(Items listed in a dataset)
┏━━

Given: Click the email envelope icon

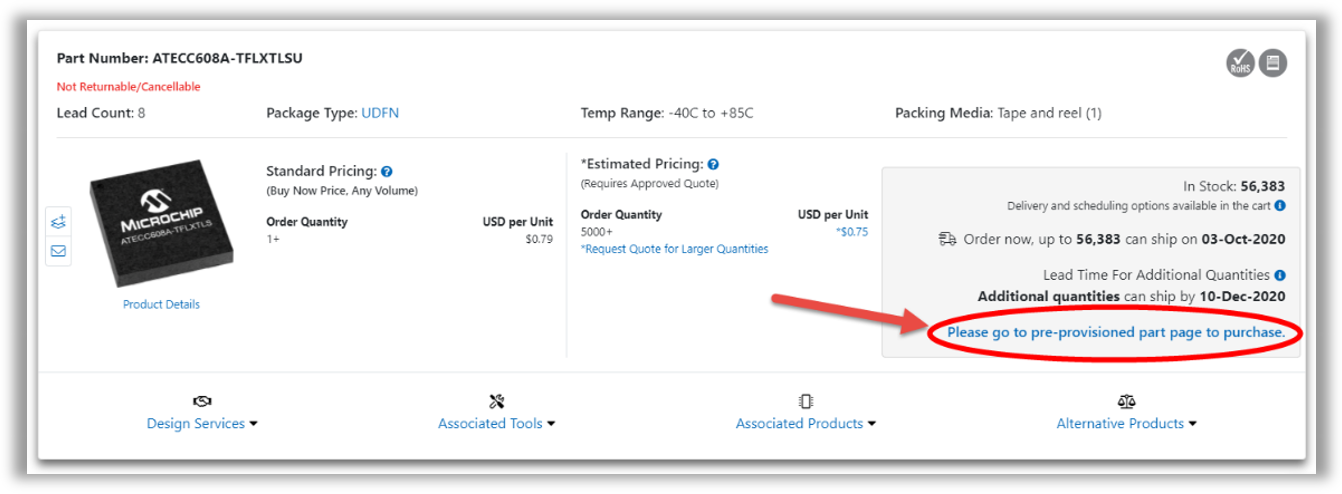Looking at the screenshot, I should 58,251.
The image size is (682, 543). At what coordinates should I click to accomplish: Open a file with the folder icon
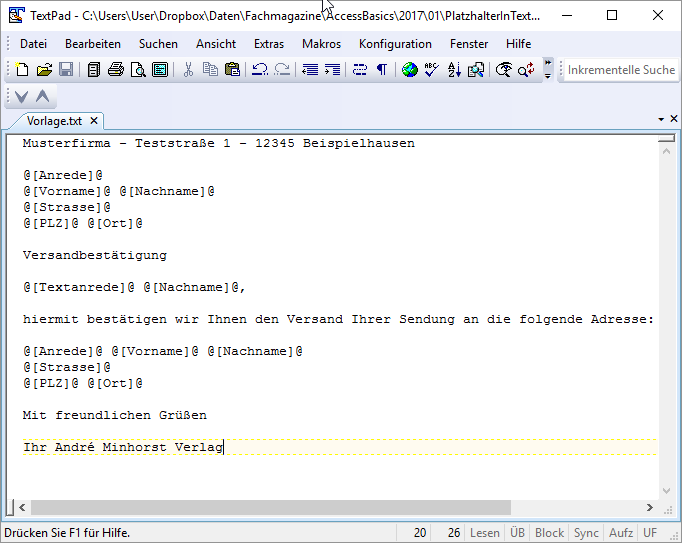point(44,70)
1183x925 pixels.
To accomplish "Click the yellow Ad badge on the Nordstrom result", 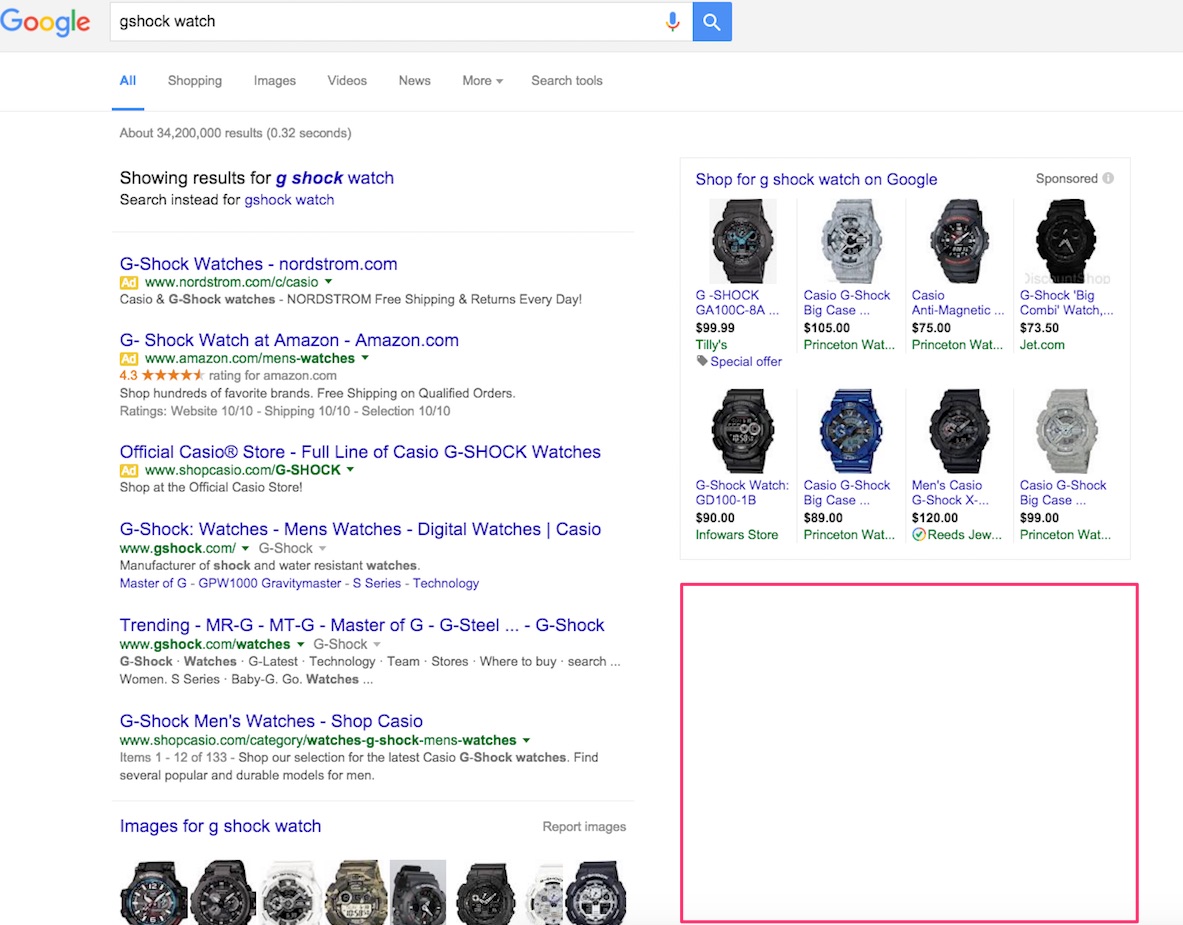I will (x=129, y=280).
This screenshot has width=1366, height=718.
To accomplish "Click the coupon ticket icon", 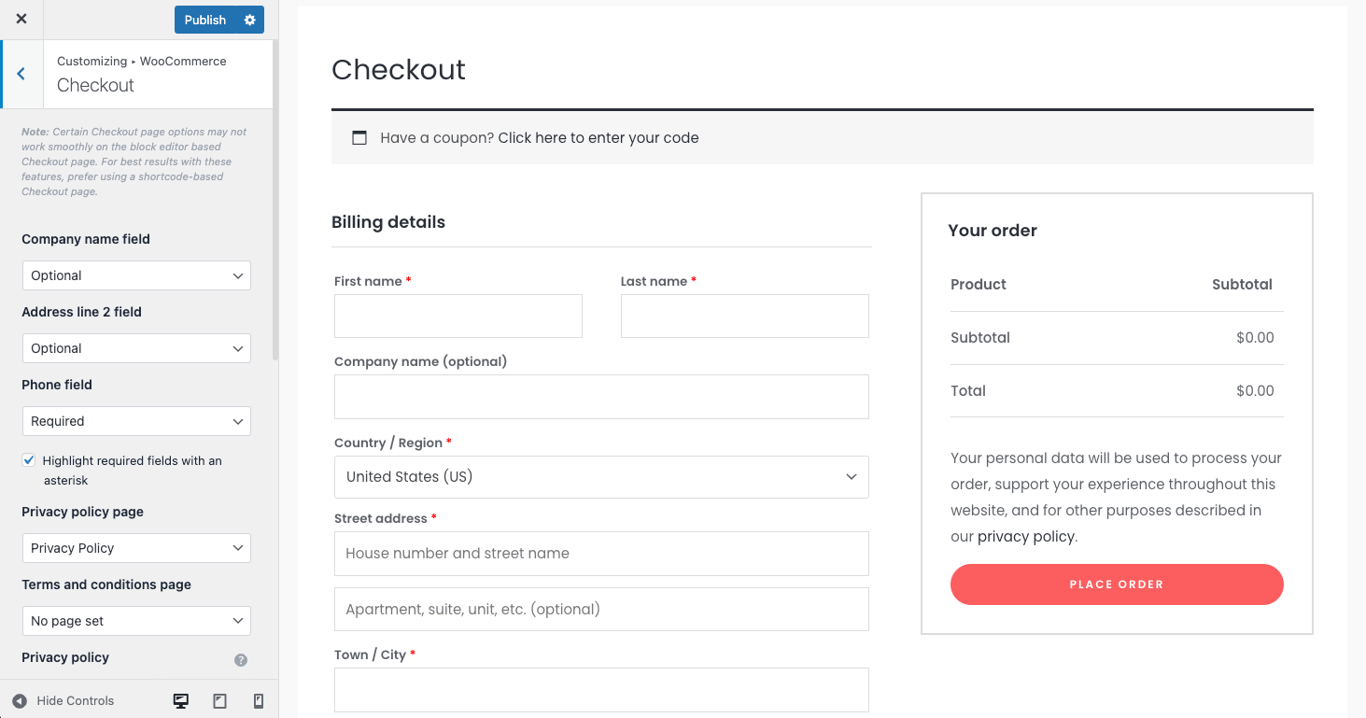I will 360,137.
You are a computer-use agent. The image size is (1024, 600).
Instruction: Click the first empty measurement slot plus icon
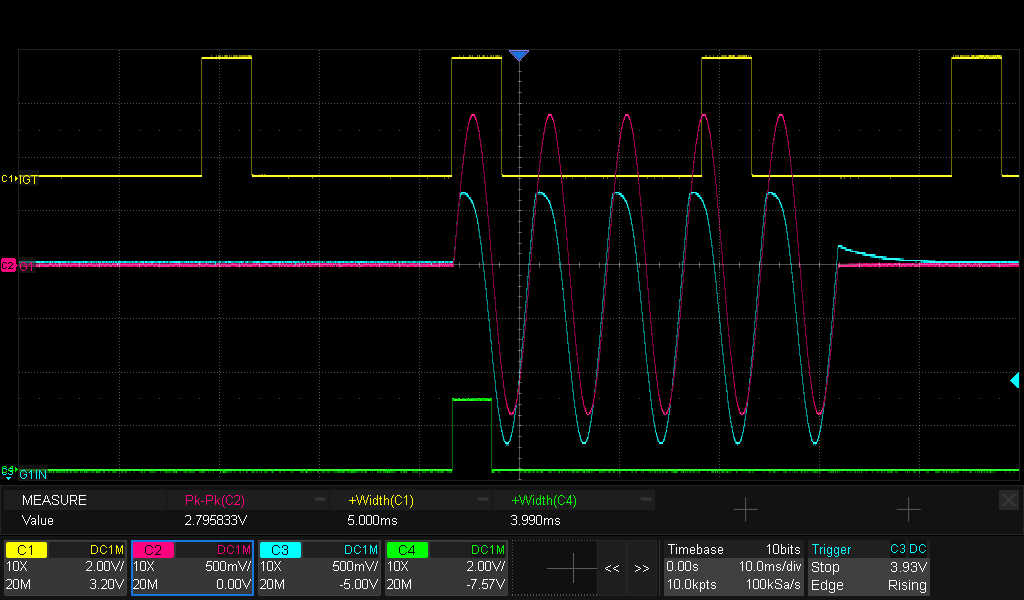click(x=746, y=510)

┗━━

- [The task] Extract, word for word, each line from the one that contains "You are a computer-use" through the final line of the data above. Leave the pictures out.

- [Reply to the task]
You are a computer-use agent. The image size is (1024, 600).
Instruction: Click the first empty measurement slot plus icon
click(x=746, y=510)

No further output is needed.